Now that we’ve carefully explained that you’re just not up to the task of preventing a black swan event, hopefully you have made risk management a priority. So, to help you understand, at a high level, what this is, we’re reprinting this classic post from 2010. Most of the articles out there get the basics wrong, but if you get them right, it’s not that hard to do a decent job (especially if you get a good platform to help you out). Enjoy!
Not only is supplier risk at the forefront of thought these days, but articles on it are at the forefront of online publications as well, including this recent article in Supply Chain Digest on the key drivers of successful supplier risk management. However, most of the articles miss the point.

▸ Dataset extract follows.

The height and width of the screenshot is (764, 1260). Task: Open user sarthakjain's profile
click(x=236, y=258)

For example, according to this article, the trick to successful supplier risk management is to:
- engage top-level management,
- segment suppliers based on relative risk,
- rigorously measure and manage risk,
- give category managers tools and training, and
- collaborate with key suppliers.
Which is all good advice that is fine and dandy, but it misses the point. Risk management is all about identify risks, identifying mitigations, monitoring risks, and executing mitigations at the appropriate time. Management support is important, but it doesn’t have anything to do with risk identification or mitigation. Segmentation is a good tactic as more attention needs to be placed on suppliers which represent more significant risks, but again it has nothing to do with risk identification or mitigation. The same goes for giving category managers tools and training. Collaboration is relevant only if the mitigation requires collaboration. In other words, in this list, the only key driver is the “rigorous management and mitigation of risk”.

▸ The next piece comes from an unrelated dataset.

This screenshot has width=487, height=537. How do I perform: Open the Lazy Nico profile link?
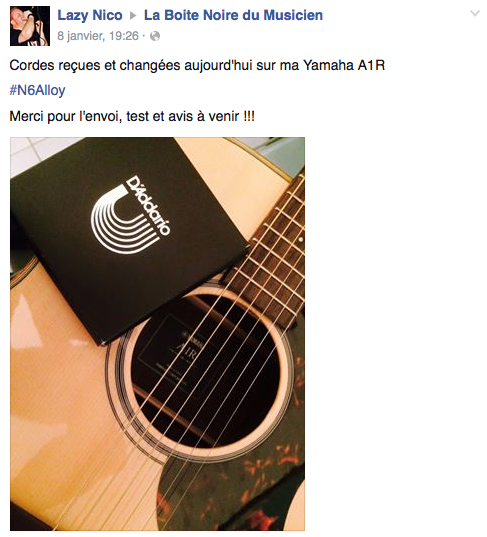point(90,15)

The reality is that success depends on your ability to ADMIRE the situation. Specifically, the ability to:
- Ascertain the risks,
- Define the risks that could cause significant damage,
- Monitor those risks,
- Identify appropriate mitigations,
- React when signs of the risk begin to materialize, and
- Engage the supplier when collaboration is required to mitigate the risks and
- rinse and repeat
That’s it. But don’t forget the rinse and repeat. The biggest risks today are not the biggest risks tomorrow, so you always have to be actively engaged in risk management. Always. And since there are always more risks than you can actively address and mitigate, at any particular time you need to focus on the major ones (but still monitor for, and evaluate, the rest and as soon as they become likely or potentially costly, elevate the priority so that a mitigation plan is prepared in time).